This project demonstrates a scalable data processing pipeline using Apache Spark (PySpark) to handle large datasets efficiently. The focus is on comparing distributed computing with traditional sequential processing and showcasing performance improvements.
The system processes large-scale student performance data by simulating big data conditions and applying ETL (Extract, Transform, Load) operations in a distributed environment.
- Built a distributed ETL pipeline using PySpark
- Scaled dataset from thousands to millions of records to simulate real-world workloads
- Applied data transformations including filtering, aggregations, and feature engineering
- Executed SQL-based queries using Spark SQL
- Benchmarked performance against Pandas (sequential processing)
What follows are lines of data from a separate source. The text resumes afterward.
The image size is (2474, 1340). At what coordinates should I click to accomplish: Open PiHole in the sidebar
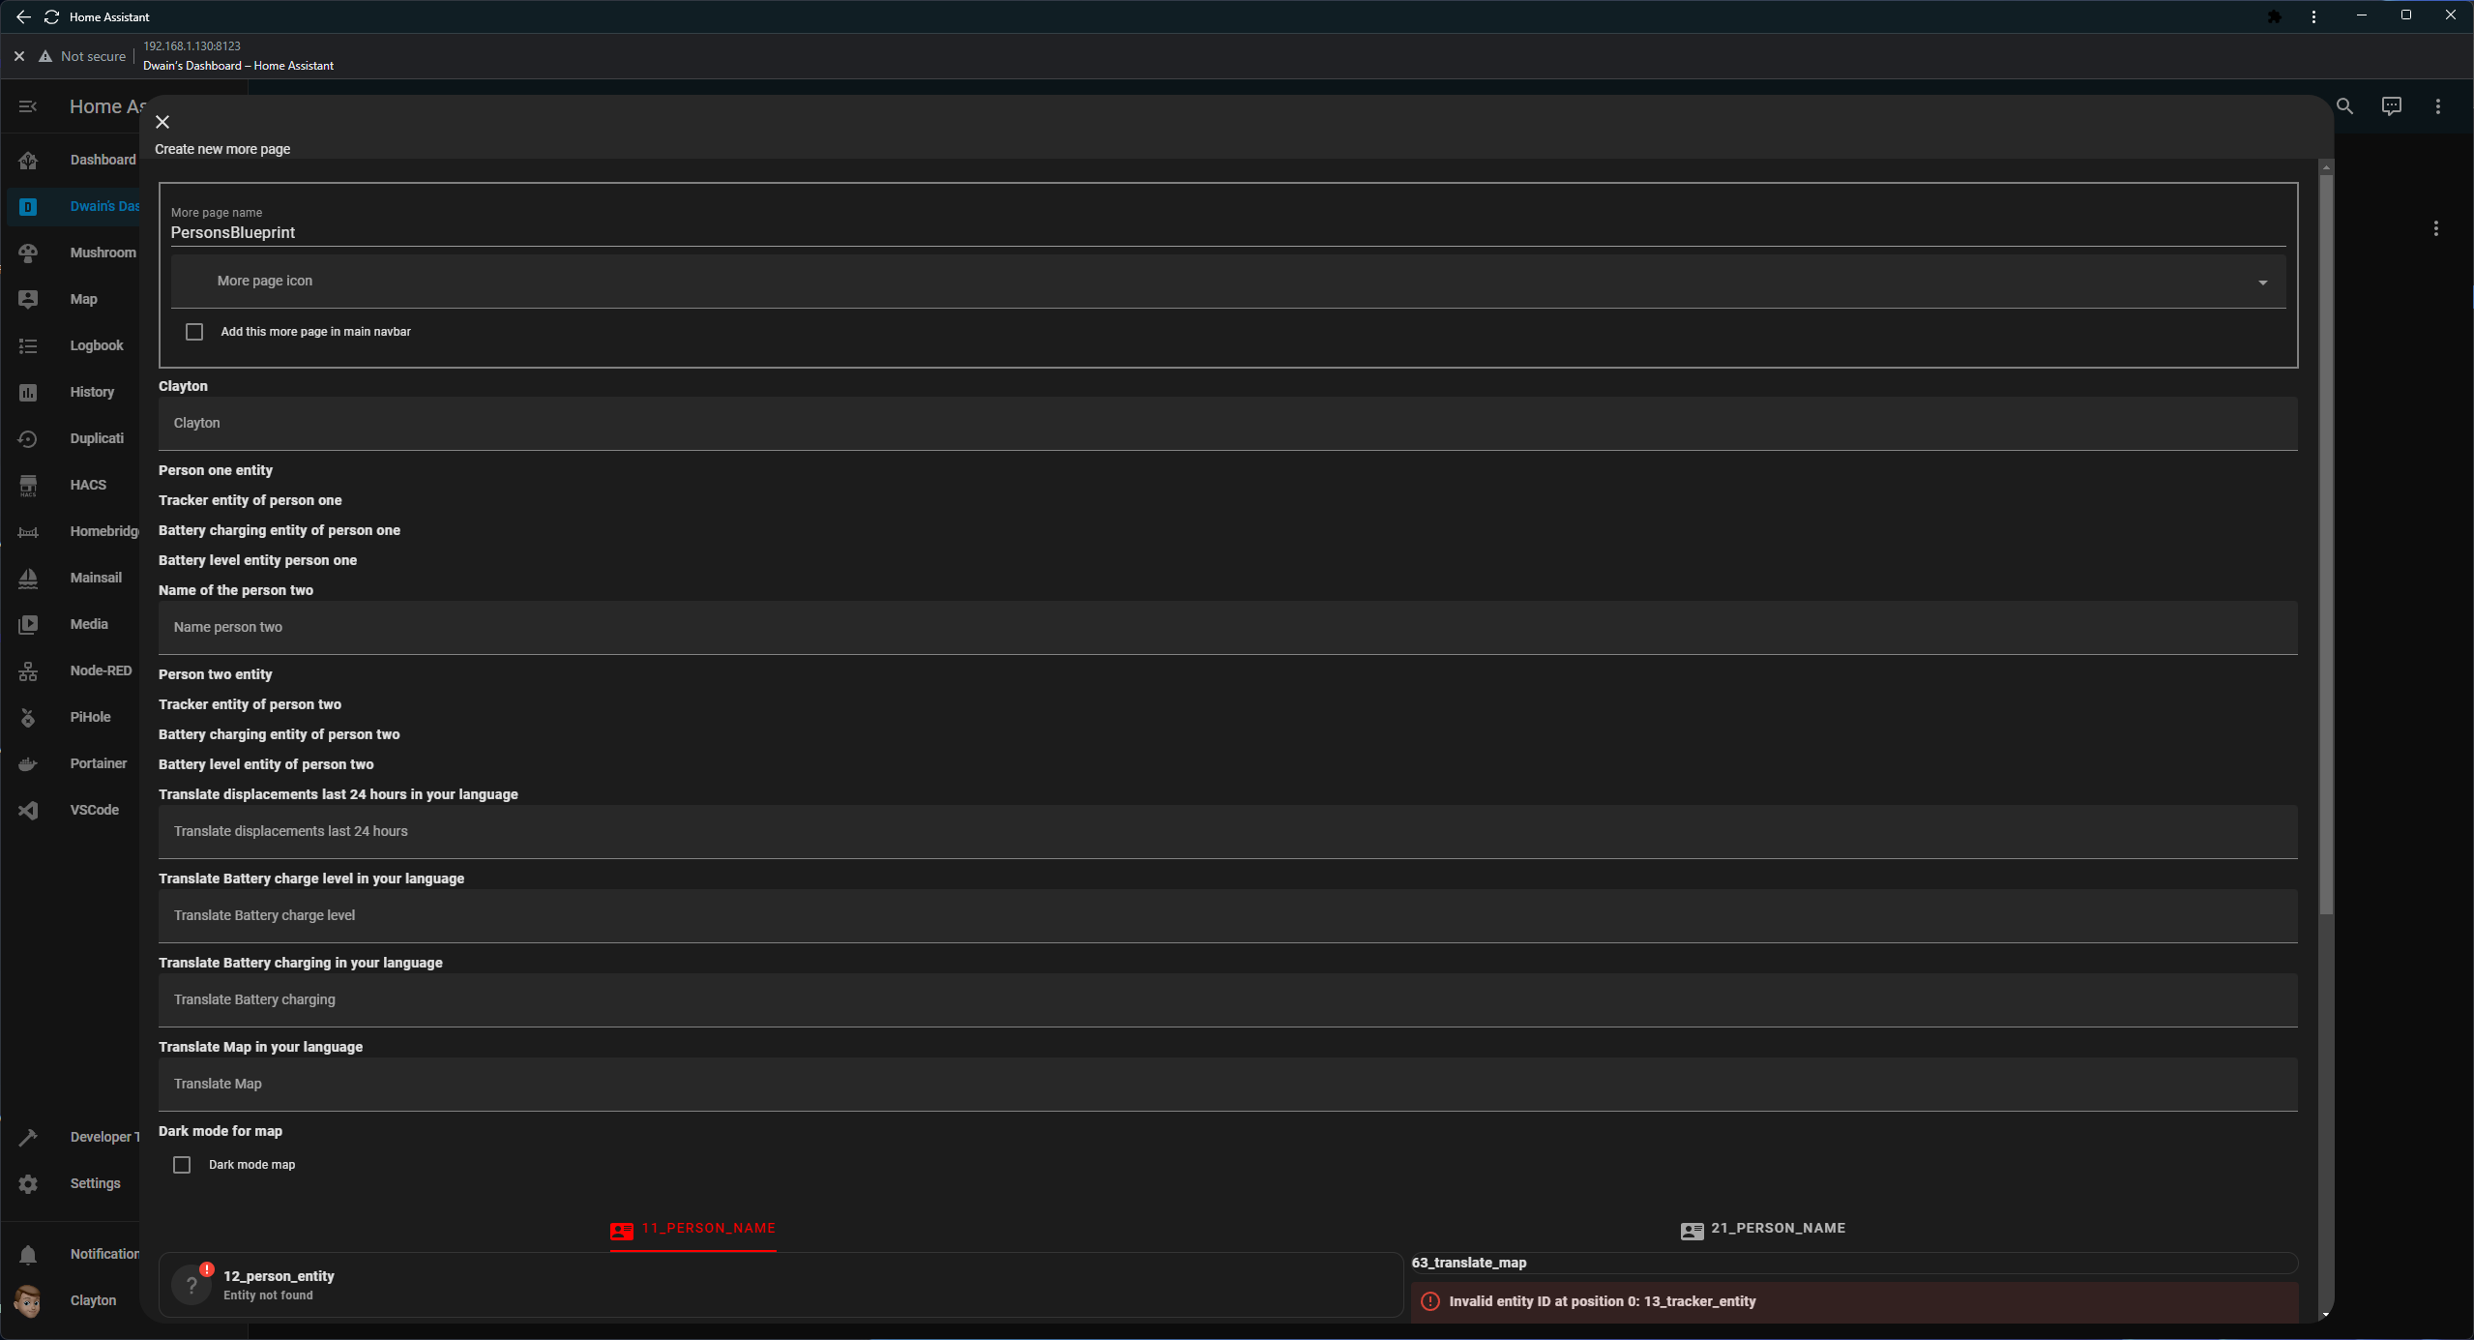click(90, 716)
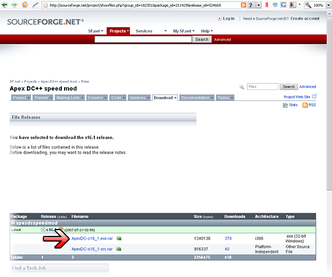
Task: Collapse the s16.1 release row
Action: [x=43, y=230]
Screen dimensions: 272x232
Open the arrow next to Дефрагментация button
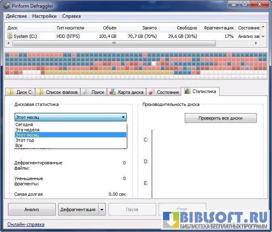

- Processed over 1M+ records efficiently using Spark
- Achieved ~4x performance improvement compared to Pandas
- Demonstrated benefits of in-memory computation and parallel execution
- Data Processing: Filtering, joins, aggregations, window functions
- Pipeline Design: Batch processing with partitioned data writes
- Optimization: Tuned partition sizes and execution strategies for better performance
- Apache Spark (PySpark)
- Python
- SQL
- Pandas (for benchmarking)
-
Install dependencies:
- Python 3.x
- PySpark
- Java (JDK 8 or above)
-
Run the notebook or script:
- Load dataset
- Execute ETL pipeline
- View results and performance metrics
This project highlights how distributed systems like Spark outperform traditional data processing methods and provides hands-on experience in building scalable data pipelines for real-world data engineering tasks. """